» **Task instructions**:
Pictures should be omitted; restate word for word the lines from the one holding "Viewport: 1344px width, 756px" through the last line of the entries below.
Content starts
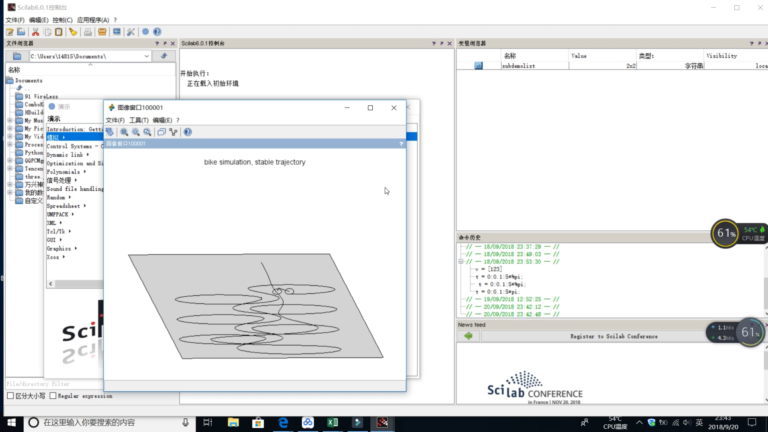
Task: Open graphic window help icon
Action: click(x=188, y=132)
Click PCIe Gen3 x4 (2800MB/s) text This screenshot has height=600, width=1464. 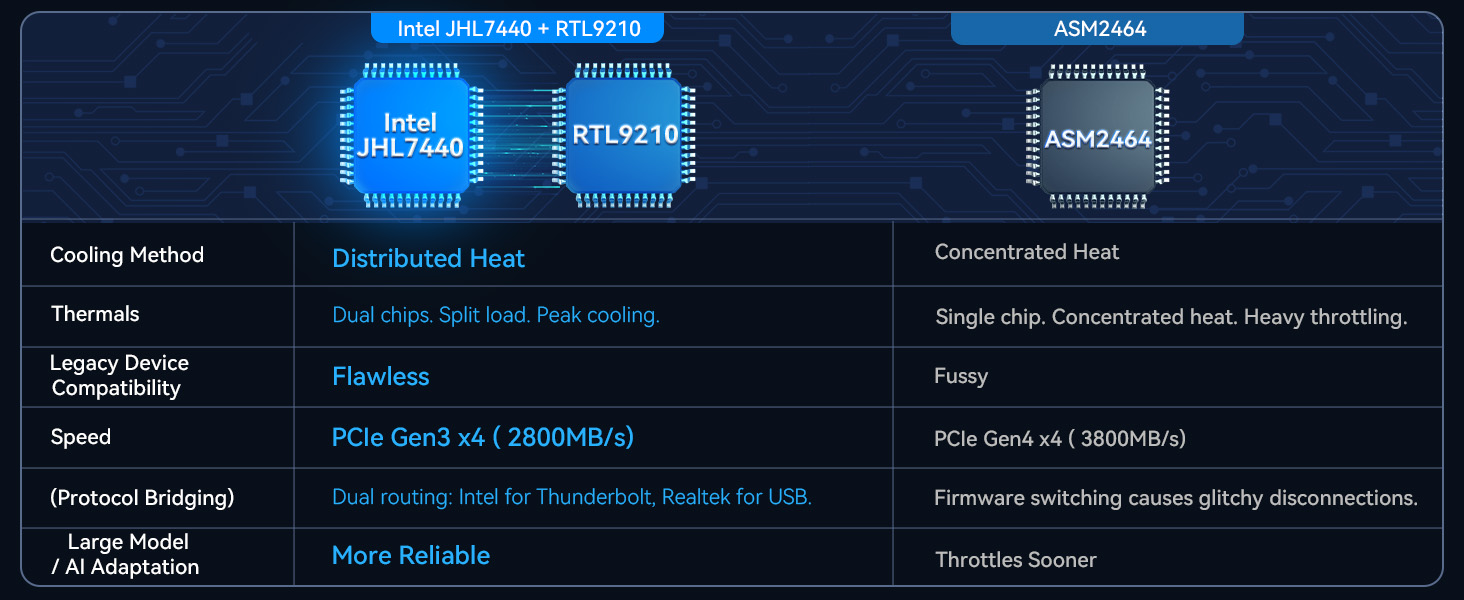click(483, 437)
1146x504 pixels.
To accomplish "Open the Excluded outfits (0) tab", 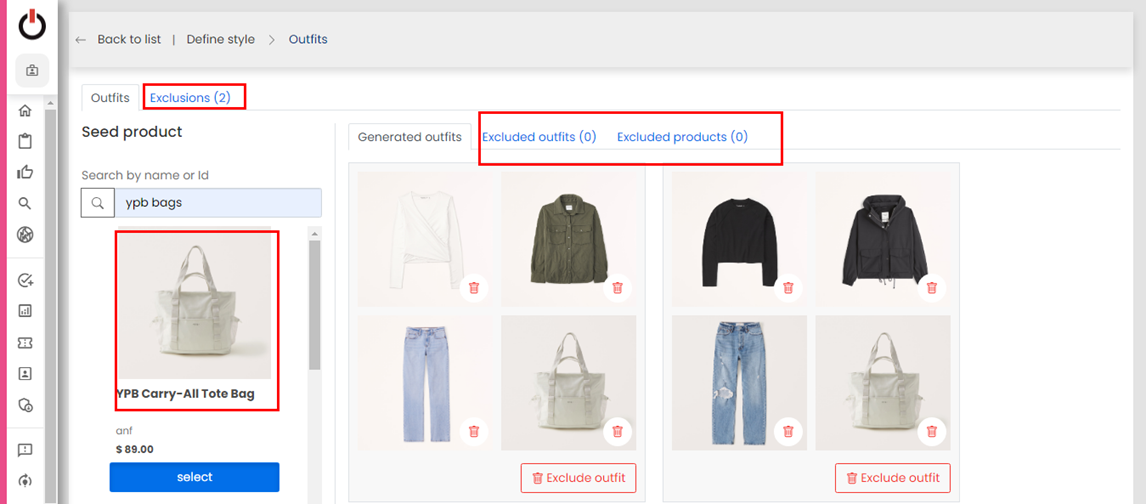I will click(539, 137).
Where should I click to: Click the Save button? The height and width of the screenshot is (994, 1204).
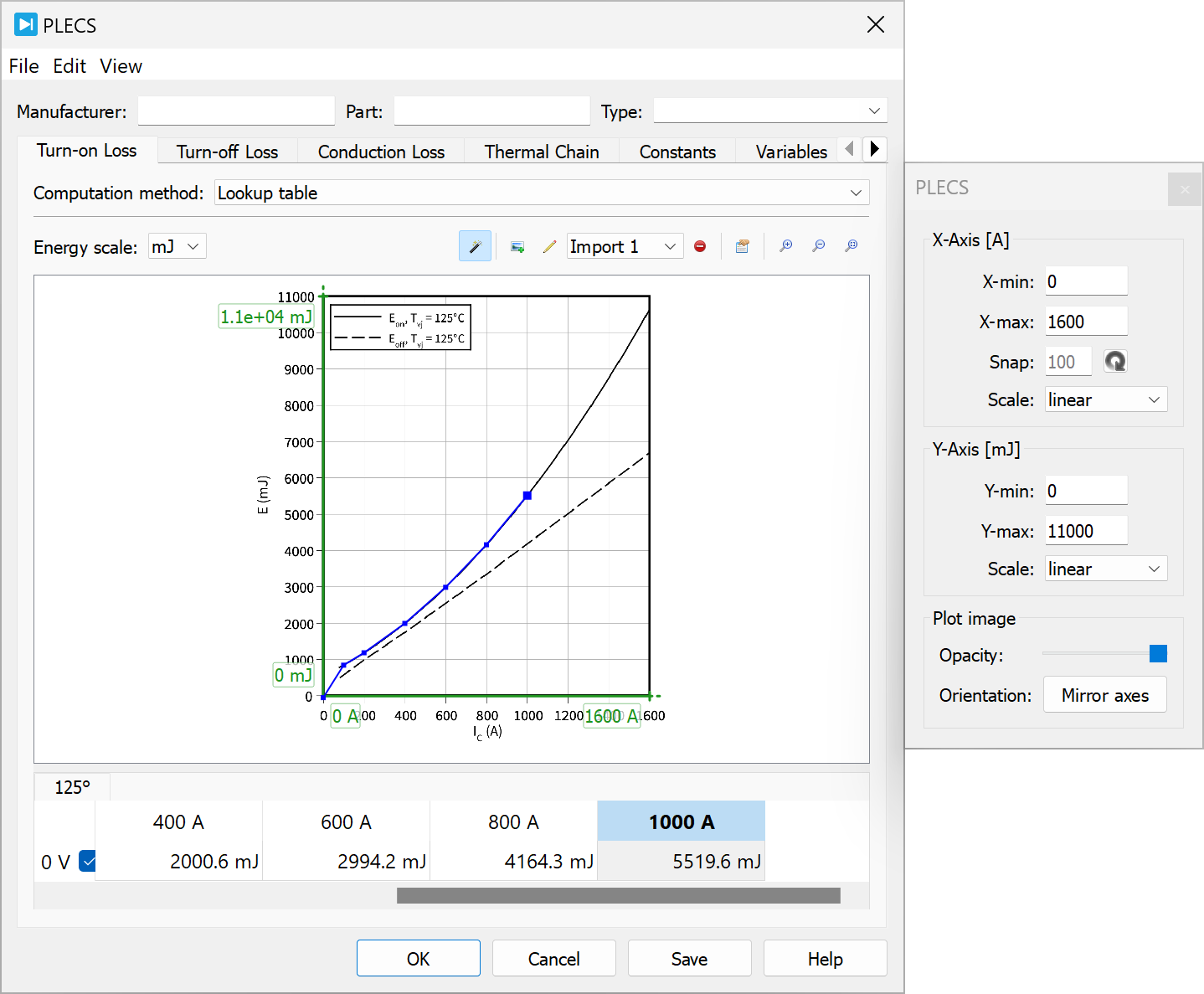tap(689, 959)
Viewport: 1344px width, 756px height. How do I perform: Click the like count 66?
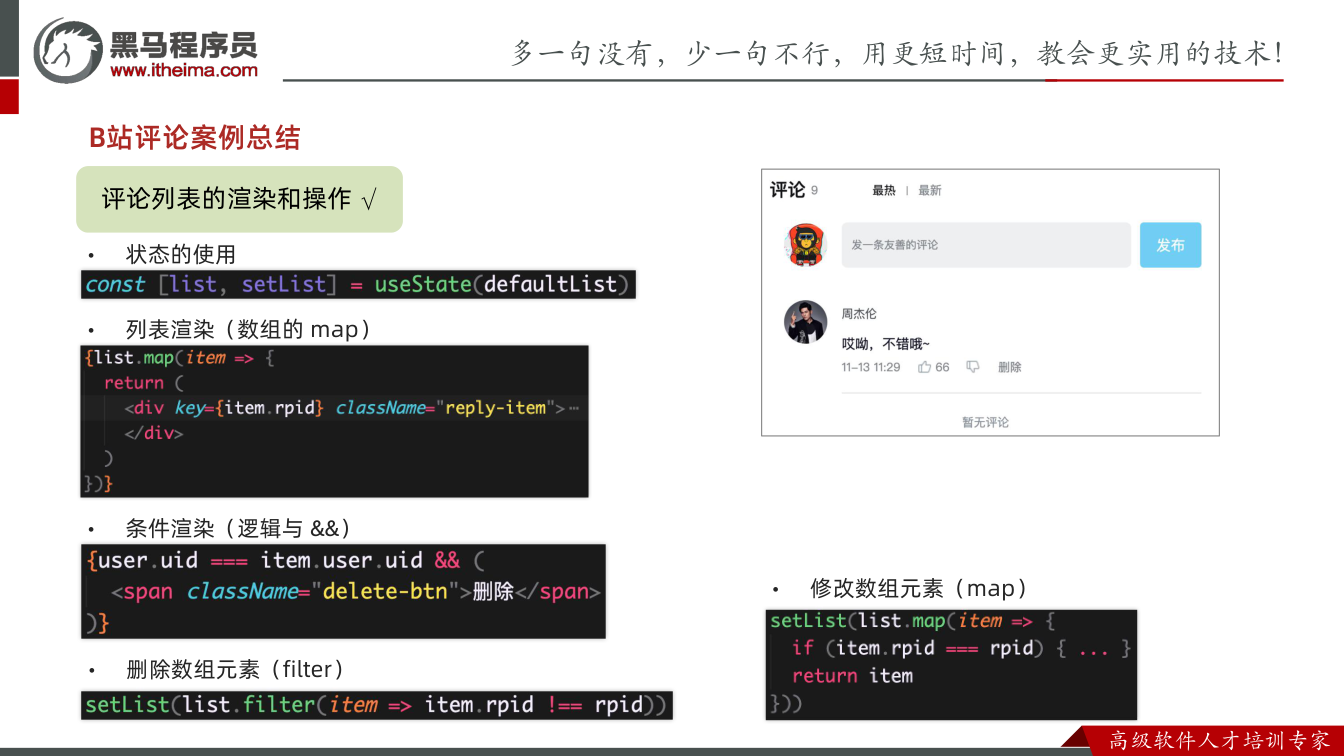pyautogui.click(x=942, y=367)
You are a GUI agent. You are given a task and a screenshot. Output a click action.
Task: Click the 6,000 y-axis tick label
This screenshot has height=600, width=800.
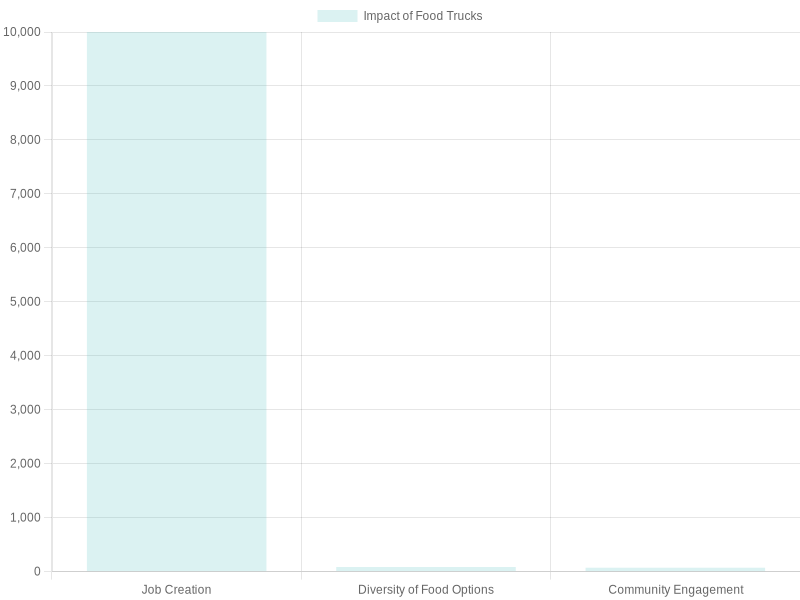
Content ends
» **Output of the exercise**:
Viewport: 1344px width, 756px height. How do I perform: Click the like count 66?
pyautogui.click(x=942, y=367)
You are a GUI agent. You are given a task and a screenshot. Output a click action.
Task: Click the 6,000 y-axis tick label
This screenshot has height=600, width=800.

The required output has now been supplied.